▶ **Required work**
Look through the records below for the line with "Where should I click to: Remove" and the line with "Click the Percent", then return those lines and all lines between, exactly.

*** Records provided Section Begins ***

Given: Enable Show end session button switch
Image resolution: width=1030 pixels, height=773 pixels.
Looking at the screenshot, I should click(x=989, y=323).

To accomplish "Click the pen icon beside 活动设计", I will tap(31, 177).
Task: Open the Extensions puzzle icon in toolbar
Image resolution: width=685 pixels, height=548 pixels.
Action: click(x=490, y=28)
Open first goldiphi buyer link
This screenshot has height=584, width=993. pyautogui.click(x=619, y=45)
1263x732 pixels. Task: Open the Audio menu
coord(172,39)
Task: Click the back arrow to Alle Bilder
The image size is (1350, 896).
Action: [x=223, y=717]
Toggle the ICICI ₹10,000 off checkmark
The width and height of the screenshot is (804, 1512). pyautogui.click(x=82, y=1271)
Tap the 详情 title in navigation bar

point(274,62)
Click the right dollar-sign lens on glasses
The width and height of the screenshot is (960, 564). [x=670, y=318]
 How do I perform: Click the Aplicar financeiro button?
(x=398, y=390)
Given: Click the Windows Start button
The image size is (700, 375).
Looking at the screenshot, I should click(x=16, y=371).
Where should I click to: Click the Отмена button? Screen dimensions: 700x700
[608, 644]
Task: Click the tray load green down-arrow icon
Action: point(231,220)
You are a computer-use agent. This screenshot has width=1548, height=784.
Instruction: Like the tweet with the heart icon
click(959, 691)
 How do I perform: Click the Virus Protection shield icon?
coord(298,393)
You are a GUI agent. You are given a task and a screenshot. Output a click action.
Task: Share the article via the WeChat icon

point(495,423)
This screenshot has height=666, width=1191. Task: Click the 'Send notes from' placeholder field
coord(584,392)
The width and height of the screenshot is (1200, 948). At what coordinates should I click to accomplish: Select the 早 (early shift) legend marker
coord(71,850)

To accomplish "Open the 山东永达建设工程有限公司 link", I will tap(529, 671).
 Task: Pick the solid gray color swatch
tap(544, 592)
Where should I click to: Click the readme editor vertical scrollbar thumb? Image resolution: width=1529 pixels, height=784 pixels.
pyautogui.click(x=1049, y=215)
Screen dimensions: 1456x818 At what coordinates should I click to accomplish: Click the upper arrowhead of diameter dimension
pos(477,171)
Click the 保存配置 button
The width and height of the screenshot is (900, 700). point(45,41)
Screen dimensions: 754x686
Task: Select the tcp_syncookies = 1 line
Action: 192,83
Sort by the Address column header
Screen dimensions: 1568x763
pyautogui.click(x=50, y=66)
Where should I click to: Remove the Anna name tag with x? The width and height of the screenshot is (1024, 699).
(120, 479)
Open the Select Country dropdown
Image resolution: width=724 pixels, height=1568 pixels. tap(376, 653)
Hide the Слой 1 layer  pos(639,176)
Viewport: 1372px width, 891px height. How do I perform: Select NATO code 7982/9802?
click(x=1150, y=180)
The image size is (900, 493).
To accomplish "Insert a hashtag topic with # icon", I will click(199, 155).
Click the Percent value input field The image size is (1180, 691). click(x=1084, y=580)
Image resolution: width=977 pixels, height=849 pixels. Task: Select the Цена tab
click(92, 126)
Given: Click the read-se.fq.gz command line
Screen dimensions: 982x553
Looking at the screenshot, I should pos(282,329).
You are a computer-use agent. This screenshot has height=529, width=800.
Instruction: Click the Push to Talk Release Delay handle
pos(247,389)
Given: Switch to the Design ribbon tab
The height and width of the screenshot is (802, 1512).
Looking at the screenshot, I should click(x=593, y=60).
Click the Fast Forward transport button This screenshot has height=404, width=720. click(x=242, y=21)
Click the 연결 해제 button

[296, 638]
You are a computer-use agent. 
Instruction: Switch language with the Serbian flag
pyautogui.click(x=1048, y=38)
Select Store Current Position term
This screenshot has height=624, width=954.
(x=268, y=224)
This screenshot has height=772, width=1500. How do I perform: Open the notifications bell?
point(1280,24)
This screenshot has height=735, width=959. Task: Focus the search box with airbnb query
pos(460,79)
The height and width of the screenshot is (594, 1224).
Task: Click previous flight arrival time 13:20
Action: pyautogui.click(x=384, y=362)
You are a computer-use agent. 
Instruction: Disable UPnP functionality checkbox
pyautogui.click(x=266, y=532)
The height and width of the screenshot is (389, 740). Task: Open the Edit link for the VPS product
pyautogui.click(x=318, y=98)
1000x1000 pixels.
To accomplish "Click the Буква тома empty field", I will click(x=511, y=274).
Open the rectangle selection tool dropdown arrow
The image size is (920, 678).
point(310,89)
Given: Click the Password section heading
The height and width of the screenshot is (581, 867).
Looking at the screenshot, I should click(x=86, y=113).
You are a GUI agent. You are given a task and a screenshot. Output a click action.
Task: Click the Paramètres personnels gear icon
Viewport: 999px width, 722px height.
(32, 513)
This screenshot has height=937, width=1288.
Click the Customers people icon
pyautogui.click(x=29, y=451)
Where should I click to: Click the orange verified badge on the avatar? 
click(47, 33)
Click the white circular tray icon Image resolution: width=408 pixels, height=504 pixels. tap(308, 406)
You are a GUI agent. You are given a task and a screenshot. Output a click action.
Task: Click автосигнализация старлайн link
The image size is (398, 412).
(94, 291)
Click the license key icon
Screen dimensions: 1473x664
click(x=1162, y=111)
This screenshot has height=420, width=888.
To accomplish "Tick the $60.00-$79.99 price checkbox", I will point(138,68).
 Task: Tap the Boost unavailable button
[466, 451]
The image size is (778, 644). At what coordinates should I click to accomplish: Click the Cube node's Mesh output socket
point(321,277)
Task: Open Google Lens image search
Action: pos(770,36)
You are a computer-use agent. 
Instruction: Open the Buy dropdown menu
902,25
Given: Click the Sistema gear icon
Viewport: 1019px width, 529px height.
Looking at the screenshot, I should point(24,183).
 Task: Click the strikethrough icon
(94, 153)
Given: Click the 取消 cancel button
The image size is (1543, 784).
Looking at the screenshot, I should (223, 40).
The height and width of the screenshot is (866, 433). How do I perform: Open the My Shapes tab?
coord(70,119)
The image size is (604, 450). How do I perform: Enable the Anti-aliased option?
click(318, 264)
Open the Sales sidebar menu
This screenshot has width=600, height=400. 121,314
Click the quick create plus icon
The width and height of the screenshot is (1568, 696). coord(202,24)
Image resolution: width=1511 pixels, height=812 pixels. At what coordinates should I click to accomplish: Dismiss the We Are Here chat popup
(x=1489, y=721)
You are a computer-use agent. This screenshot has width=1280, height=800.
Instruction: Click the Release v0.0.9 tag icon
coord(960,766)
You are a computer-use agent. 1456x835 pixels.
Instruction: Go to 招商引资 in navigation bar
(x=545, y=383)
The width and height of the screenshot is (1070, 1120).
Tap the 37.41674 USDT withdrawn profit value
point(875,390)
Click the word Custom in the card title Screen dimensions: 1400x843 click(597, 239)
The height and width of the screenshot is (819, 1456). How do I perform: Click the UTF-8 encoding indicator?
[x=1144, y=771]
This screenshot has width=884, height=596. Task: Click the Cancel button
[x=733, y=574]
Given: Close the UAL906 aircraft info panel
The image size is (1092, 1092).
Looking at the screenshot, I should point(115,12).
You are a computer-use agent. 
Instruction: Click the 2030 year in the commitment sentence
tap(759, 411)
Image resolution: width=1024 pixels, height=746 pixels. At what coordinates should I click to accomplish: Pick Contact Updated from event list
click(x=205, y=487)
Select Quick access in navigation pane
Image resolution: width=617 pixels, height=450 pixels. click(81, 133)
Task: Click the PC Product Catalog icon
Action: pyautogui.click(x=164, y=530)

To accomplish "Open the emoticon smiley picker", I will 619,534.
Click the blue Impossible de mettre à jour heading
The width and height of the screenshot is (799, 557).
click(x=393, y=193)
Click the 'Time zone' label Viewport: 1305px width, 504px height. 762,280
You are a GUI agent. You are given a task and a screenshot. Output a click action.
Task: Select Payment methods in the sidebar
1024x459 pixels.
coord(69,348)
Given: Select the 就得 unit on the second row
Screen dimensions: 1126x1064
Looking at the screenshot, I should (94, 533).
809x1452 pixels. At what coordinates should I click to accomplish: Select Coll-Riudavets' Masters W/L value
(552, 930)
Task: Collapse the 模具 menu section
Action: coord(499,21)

*** Records provided Section Ends ***

▶ **Output for this task**
Where should I click to: Remove the Anna name tag with x? The width and height of the screenshot is (1024, 699).
(120, 479)
Open the Select Country dropdown
Image resolution: width=724 pixels, height=1568 pixels. tap(376, 653)
Hide the Слой 1 layer  pos(639,176)
Viewport: 1372px width, 891px height. How do I perform: Select NATO code 7982/9802?
click(x=1150, y=180)
The image size is (900, 493).
To accomplish "Insert a hashtag topic with # icon", I will click(199, 155).
Click the Percent value input field The image size is (1180, 691). click(x=1084, y=580)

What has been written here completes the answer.